## Word and item position data
···
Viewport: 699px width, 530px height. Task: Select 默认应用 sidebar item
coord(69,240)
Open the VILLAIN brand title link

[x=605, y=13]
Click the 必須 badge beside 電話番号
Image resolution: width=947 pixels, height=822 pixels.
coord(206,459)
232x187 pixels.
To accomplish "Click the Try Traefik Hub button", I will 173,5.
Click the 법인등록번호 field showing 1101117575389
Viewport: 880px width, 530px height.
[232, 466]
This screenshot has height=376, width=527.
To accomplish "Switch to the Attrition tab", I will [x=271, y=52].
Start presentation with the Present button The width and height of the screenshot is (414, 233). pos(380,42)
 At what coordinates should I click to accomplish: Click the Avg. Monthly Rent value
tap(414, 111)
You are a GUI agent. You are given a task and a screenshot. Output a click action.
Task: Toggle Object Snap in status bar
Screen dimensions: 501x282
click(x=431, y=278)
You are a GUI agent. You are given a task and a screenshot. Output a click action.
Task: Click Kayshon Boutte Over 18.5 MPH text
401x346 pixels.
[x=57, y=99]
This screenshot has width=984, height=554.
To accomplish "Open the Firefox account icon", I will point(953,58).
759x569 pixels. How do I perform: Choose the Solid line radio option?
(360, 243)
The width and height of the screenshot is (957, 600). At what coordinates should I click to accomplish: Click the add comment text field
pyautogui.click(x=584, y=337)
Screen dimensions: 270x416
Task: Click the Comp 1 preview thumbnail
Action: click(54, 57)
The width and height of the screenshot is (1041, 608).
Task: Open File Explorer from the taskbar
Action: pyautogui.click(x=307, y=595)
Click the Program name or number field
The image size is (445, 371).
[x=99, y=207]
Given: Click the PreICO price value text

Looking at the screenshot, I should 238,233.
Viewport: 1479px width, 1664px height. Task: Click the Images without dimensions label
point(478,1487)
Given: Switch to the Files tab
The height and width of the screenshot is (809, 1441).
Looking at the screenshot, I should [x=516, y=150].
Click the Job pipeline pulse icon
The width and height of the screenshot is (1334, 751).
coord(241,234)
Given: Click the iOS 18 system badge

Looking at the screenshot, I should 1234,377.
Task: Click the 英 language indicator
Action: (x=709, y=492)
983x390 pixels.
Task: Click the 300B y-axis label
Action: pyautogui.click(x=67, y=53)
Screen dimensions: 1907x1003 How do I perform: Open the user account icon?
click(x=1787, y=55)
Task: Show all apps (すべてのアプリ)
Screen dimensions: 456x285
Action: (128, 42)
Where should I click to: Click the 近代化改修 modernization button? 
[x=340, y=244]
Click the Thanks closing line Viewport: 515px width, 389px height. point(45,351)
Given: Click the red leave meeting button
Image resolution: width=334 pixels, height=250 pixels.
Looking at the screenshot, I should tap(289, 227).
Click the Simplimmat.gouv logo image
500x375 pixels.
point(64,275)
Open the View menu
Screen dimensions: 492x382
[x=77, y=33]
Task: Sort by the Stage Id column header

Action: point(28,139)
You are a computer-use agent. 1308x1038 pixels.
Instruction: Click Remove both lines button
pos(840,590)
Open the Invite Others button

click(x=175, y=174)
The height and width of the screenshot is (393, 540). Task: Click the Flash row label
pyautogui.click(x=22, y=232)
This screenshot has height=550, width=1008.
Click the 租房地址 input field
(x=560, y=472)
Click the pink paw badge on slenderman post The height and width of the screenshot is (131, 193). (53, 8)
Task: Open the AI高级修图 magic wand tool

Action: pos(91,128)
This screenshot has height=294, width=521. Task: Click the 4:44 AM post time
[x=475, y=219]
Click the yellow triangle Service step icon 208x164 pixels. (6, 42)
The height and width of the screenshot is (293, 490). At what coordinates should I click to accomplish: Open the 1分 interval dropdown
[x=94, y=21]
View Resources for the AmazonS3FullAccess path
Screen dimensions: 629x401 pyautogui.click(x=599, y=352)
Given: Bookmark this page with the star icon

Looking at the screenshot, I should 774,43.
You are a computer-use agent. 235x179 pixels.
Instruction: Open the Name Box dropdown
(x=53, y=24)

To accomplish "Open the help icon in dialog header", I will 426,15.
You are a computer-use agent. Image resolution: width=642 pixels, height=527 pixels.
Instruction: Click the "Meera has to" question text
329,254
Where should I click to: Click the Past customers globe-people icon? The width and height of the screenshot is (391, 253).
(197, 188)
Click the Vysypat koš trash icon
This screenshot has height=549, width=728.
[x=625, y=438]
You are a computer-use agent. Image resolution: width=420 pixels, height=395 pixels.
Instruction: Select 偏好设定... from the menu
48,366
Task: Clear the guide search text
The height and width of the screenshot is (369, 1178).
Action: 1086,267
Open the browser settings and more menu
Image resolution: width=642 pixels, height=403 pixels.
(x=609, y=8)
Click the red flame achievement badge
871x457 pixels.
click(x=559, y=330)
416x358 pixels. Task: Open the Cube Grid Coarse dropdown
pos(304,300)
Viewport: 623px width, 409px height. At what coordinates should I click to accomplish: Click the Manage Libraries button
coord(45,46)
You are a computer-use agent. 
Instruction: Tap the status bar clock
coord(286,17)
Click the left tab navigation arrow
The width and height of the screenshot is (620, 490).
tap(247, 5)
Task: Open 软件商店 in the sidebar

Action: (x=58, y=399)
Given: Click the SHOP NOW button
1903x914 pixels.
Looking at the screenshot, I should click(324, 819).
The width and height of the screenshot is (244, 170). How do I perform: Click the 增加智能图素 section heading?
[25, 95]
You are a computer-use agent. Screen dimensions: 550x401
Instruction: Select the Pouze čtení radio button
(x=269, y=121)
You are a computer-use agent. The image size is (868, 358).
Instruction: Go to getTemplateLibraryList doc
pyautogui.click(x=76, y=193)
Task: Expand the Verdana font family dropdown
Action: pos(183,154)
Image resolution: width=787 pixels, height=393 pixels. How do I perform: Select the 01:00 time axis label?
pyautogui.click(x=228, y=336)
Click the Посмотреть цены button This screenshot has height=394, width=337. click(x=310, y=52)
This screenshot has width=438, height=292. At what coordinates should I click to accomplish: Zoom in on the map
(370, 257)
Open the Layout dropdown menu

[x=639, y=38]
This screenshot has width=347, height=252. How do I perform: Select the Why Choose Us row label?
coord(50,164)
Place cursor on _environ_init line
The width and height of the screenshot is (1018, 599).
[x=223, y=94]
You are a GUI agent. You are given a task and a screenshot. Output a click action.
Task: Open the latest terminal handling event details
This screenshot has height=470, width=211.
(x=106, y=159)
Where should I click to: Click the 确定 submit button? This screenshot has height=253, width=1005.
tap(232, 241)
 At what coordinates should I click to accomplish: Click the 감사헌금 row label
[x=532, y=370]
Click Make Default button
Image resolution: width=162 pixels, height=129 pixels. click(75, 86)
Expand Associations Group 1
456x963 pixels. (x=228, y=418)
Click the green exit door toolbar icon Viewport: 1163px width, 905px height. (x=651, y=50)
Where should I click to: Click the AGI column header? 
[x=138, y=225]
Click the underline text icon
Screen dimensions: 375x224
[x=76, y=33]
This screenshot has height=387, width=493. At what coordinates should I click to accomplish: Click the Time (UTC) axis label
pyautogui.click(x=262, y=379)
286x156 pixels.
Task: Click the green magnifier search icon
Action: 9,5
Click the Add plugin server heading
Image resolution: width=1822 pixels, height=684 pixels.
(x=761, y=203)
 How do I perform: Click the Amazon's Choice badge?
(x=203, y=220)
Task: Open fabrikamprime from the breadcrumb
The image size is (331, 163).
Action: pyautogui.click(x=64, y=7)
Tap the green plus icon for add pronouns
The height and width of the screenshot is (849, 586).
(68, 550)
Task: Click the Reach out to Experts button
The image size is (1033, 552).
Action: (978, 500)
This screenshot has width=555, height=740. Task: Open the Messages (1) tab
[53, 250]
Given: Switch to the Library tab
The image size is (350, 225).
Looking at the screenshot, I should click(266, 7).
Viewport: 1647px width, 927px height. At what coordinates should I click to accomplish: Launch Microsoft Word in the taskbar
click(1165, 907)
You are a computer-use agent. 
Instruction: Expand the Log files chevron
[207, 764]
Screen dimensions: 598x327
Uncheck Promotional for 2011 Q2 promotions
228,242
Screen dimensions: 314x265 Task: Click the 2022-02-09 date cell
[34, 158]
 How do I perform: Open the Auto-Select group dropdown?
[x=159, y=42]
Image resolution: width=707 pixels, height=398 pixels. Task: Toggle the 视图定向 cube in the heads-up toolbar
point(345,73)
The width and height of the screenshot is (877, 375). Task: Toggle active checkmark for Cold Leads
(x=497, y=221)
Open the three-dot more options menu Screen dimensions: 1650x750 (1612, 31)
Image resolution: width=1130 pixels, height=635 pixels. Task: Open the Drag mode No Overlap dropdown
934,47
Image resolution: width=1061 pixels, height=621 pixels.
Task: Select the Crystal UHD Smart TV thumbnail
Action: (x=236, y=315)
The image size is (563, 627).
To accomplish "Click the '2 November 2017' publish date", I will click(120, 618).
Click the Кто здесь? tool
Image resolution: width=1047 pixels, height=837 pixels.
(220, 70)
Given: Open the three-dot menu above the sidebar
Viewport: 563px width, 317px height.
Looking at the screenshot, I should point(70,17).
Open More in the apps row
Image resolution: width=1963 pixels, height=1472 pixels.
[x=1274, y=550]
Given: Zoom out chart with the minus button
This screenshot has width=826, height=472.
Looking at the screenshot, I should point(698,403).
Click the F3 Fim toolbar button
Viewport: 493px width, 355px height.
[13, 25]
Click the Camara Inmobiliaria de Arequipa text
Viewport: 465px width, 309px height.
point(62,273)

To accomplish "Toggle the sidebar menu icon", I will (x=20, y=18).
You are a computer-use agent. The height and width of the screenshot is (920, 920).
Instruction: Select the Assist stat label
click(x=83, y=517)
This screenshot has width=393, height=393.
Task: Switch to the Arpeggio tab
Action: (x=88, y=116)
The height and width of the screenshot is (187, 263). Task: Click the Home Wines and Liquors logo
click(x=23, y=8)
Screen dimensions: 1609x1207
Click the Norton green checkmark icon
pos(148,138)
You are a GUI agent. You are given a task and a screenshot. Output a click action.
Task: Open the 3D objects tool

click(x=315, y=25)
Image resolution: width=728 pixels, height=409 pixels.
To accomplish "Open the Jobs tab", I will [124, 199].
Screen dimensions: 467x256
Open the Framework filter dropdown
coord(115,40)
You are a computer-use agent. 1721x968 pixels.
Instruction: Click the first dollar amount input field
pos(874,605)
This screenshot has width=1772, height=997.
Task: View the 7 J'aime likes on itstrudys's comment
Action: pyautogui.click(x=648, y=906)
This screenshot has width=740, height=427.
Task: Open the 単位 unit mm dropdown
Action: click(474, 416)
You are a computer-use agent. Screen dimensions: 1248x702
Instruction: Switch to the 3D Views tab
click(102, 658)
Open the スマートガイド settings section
···
## STATED TASK
Count the lines in the records above that contain the string "Zoom", treating case as significant, and reply with the number alone.

## RESPONSE BELOW
2